Building AI with MongoDB: How Patronus Automates LLM Evaluation to Boost Confidence in GenAI

Mat Keep
February 2, 2024 | Updated: February 21, 2024
#genAI #Vector Search

It is hardly headline news that large language models can be unreliable. For some use cases, this can be inconvenient. For others — especially in regulated industries — the consequences are way more severe. Enter Patronus AI, the industry-first automated evaluation platform for LLMs.

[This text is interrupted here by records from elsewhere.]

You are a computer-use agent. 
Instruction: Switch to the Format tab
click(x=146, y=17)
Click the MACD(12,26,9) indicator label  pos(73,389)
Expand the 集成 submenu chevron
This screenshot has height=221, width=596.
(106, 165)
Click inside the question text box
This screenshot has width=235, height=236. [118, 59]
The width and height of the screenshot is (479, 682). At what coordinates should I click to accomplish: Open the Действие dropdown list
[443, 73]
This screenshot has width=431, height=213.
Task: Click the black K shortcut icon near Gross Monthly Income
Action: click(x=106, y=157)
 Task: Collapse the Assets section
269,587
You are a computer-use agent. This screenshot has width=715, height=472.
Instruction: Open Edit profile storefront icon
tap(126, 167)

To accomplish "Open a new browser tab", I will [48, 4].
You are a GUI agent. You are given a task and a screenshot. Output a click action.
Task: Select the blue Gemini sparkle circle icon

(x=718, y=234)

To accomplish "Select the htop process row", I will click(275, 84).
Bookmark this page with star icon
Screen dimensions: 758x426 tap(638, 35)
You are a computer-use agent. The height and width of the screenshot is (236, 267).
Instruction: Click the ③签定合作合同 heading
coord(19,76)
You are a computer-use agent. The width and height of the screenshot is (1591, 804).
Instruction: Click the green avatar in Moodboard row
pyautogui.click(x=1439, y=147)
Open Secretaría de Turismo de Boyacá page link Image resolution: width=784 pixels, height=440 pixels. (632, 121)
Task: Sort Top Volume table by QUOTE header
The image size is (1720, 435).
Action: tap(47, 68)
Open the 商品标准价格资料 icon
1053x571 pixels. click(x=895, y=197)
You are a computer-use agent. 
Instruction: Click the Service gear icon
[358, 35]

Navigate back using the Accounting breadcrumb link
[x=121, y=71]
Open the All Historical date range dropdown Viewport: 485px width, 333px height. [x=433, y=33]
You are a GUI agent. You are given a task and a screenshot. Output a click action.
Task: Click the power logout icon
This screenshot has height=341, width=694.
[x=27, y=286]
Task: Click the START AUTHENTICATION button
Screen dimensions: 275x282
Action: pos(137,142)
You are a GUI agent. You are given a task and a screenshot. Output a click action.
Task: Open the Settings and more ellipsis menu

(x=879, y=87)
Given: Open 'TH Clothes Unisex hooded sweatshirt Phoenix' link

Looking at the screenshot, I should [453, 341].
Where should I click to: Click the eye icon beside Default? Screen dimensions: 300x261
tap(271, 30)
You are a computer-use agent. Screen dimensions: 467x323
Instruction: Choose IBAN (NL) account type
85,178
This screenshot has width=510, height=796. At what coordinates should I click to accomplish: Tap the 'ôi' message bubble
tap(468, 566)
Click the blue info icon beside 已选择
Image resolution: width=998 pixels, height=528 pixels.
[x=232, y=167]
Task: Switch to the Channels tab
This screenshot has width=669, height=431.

Founded by machine learning experts from Meta AI and Meta Reality Labs, Patronus AI is on a mission to boost enterprise confidence in gen AI-powered apps, leading the way in shaping a trustworthy AI landscape.

Rebecca Qian, Patronus co-founder and CTO explains, “Our platform enables engineers to score and benchmark LLM performance on real-world scenarios, generate adversarial test cases, monitor hallucinations, and detect PII and other unexpected and unsafe behavior. Customers use Patronus AI to detect LLM mistakes at scale and deploy AI products safely and confidently.”

In recently published and widely cited research based on the FinanceBench question answering (QA) evaluation suite, Patronus made a startling discovery. Researchers found that a range of widely used state-of-the-art LLMs frequently hallucinated, incorrectly answering or refusing to answer up to 81% of financial analysts’ questions! This error rate occurred despite the models’ context windows being augmented with context retrieved from an external vector store.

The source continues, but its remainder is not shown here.